EKBIS.CO, JAKARTA--Kenaikan harga pangan dunia akibat perubahan iklim tak akan mempengaruhi harga pangan nasional. Pemerintah bahkan optimistis produksi sejumlah komoditas pangan, khususnya padi, akan terkerek naik akibat perubahan iklim yang terjadi tahun ini.
Pelaksana Tugas Direktur Jenderal Tanaman Pangan Kementerian Pertanian, Sumarjo Gatot Irianto, mengatakan, pemerintah sudah mempersiapkan dampak perubahan iklim dengan mengembangkan sejumlah varietas benih baru. Benih-benih varietas baru yang dihasilkan para peneliti di balai-balai penelitian pemerintah, telah berhasil menjawab tantangan kondisi iklim yang ekstrim.
"Kita sudah punya benih-benih unggulan yang berumur tanam pendek, tahan rendaman, tahan kering, dan tahan hama," ujar Gatot melalui sambungan telepon kepada //Republika//, Jumat (13/8).
Karenanya, lanjut Gatot, pemerintah tidak terlalu khawatir perubahan iklim akan mengganggu produktivitas pangan nasional. Sejauh ini, sejumlah komoditas pangan utama seperti padi, jagung, umbi-umbian, kacang-kacangan, dan kedelai masih mampu terproduksi dalam jumlah yang sangat banyak. "Secara umum pangan kita aman. Justru perubahan iklim ini berkah bagi kita karena banyak hujan, petani pun banyak tanam," ucap Gatot.
Kendati demikian, Gatot mengakui, perubahan iklim sedikit mengkoreksi produksi jagung dan kedelai nasional. Akan tetapi, turunnya produksi jagung dan kedelai disebabkan adanya perubahan varietas tanam petani. Para petani yang biasa menanam jagung dan kedelai, kini lebih memilih menanam padi lantaran keuntungan panennya lebih bagus. "Kan ada lahan yang selama ini dipakai untuk tanam jagung dan kedelai sama dengan lahan untuk tanam padi. Makanya produksi jagung dan kedelainya sedikit terkoreksi."
Gatot menerangkan, dibandingkan ancaman perubahan iklim, produktivitas pangan nasional sejatinya lebih terancam dengan tiga faktor pengganggu yang bersumber dari alam. Ketiga faktor itu adalah banjir, kekeringan, dan serangan hama atau organisme pengganggu tanaman (OPT). "Untuk serangan OPT utamanya wereng batang coklat. Inilah yang saat ini sedang kita waspadai."

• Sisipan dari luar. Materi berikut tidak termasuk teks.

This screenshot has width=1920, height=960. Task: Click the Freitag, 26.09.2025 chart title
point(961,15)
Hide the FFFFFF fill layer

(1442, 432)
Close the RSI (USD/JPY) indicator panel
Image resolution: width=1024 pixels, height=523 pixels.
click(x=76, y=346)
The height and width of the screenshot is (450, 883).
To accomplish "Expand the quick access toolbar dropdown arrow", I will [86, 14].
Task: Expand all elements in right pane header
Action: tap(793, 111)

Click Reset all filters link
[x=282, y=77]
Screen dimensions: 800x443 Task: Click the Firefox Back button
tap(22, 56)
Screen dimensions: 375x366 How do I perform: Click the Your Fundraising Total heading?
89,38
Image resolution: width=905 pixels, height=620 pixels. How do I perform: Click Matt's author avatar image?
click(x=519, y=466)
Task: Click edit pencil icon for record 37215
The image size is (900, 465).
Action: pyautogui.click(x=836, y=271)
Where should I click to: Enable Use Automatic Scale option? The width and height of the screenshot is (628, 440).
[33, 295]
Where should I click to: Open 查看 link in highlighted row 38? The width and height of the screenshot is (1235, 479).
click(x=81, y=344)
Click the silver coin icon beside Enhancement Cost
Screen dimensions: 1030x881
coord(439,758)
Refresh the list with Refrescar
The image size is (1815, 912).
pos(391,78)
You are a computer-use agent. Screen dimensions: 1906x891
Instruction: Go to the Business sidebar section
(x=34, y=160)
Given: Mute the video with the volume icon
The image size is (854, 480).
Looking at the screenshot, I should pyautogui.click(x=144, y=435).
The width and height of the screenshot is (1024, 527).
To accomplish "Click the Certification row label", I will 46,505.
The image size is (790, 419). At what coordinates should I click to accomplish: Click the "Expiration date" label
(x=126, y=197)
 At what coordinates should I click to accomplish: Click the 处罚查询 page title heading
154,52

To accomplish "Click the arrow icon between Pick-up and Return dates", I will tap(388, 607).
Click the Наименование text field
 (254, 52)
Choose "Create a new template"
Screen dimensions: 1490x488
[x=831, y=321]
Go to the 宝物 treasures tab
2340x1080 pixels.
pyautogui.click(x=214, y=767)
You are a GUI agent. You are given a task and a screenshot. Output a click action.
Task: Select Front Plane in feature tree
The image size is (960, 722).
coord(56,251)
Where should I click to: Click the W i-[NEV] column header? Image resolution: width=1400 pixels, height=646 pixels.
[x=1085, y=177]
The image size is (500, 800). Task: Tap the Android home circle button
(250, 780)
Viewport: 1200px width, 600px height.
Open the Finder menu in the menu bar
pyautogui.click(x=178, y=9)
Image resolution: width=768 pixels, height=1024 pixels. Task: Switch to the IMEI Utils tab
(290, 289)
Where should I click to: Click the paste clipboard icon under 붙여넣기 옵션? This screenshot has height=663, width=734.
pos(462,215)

Ihwal ketersediaan pangan, Gatot melanjutkan, pemerintah masih bisa mempertahankan produksi komoditas-komoditas yang sudah mencapai swasembada, yaitu padi, jagung, dan gula konsumsi. Untuk komoditas perkebunan, Indonesia juga sudah mencatatkan diri sebagai negara pengekspor utama kelapa sawit, jambu mete, dan mangga. Sementara untuk peternakan, produksi ayam ras pedaging dan telur sudah cukup untuk memenuhi kebutuhan domestik. “Jadi memang secara umum pangan kita aman,” tegas Gatot.
Khusus untuk beras, pemerintah optimistis dapat mempertahankan capaian swasembada beras yang sudah terjadi sejak 2008 lalu. Alasannya, produksi beras pada tahun ini menunjukkan peningkatan yang baik kendati tidak sebesar yang diharapkan.
Berdasarkan Angka Ramalan (ARAM) II Badan Pusat Statistik (BPS), produksi padi sampai dengan akhir bulan Juli 2010 mencapai 65,151 juta ton Gabah Kering Giling (GKG) atau meningkat 1,17 persen dibandingkan periode yang sama tahun lalu. "ARAM II BPS ini tentu menggembirakan," ujar Gatot.
Menurut Gatot, produksi padi 2010 masih berpotensi meningkat dengan memperluas luas panen dan produktivitas padi saat ini. Berdasarkan data pada Direktorat Jenderal Tanaman Pangan Kementerian Pertanian, produksi padi selama tiga tahun terakhir menunjukkan grafik meningkat. Pertumbuhan produksi rata-rata mencapai 4,49 persen.
Dengan pertumbuhan produksi sebesar itu, Indonesia berhasil mencapai surplus beras (swasembada) berturut-turut 2,367 juta ton (2008), 3,895 juta ton (2009), dan 4,322 juta ton (perkiraan 2010). "Angka ini membuktikan jika perubahan iklim tak sampai mengganggu produksi beras, sehingga swasembada tak terancam," tandas Gatot.